Baktash was eight years old when he was diagnosed with a brain tumour. Baktash had radiotherapy, as his mum, Zakia, recalls, “They told me that as long as the tumour didn’t grow he would lead a normal life”.

Six years passed and with Baktash doing well, Zakia had a daughter, Lily-Rose. However, one day Baktash had an operation on a second tumour and was rushed back to hospital soon afterwards. Zakia remembers the day vividly. “He had a CT scan and at 1am the doctor came and simply said, ‘His tumour is really bad, he’s going to die’. I was on my own with Baktash all night and I just cried.”

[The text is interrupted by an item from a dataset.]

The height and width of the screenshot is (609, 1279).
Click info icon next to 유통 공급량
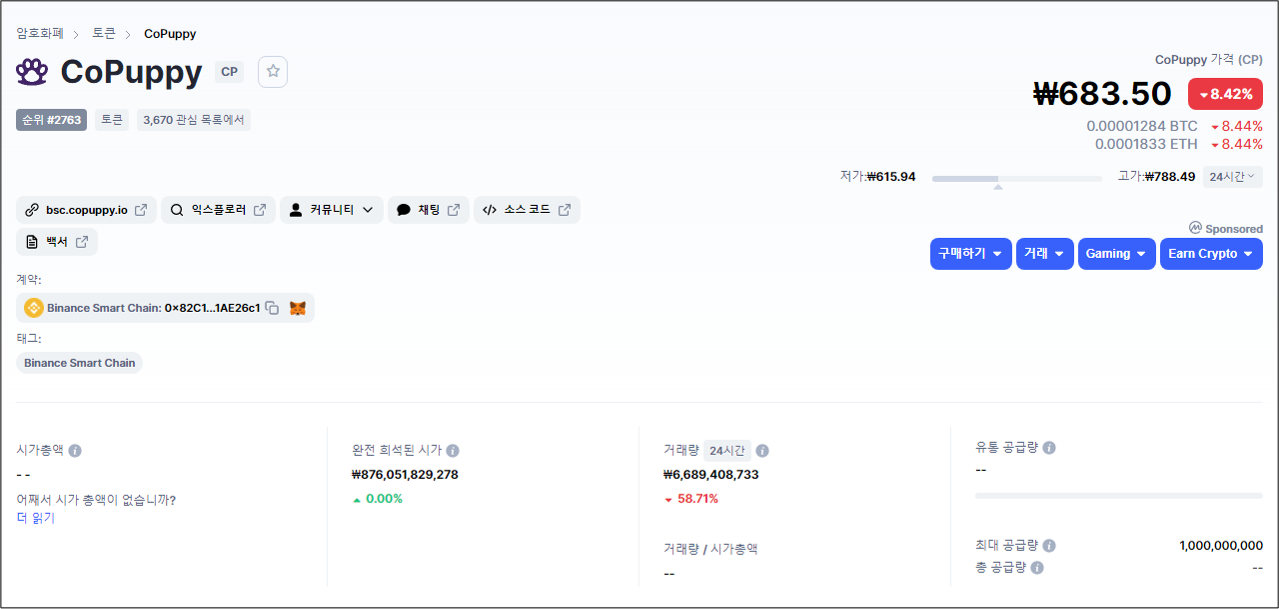coord(1049,448)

Zakia remembers the impact on her family. “At the time I just wanted to spend as much precious time as I could with Baktash, I wasn’t able to focus on Lily. She was struggling as I wasn’t able to do anything with her.”

Zakia was referred to Rainbow Trust Family Support Worker, Shirley. “Lily was much happier after Shirley started. Before that her life consisted of hospitals or being stuck at home. Shirley took her to places like Rainbow Trust’s Treasure Chest play room; she’s so happy when she knows she’s going there.”

Shirley was also able to help Lily cope with Baktash’s illness. This relationship proved especially important, when Baktash died. Zakia says, “I couldn’t leave Baktash alone, but Lily was upset, so I called Shirley”. When Shirley arrived the family asked her to speak with Lily and explain to her what had happened, since they had such a strong bond.

Shirley still takes Lily to places like the Treasure Chest. She is also there for Zakia when she needs to talk about Baktash, and she will be there for the whole family, for as long as they need her.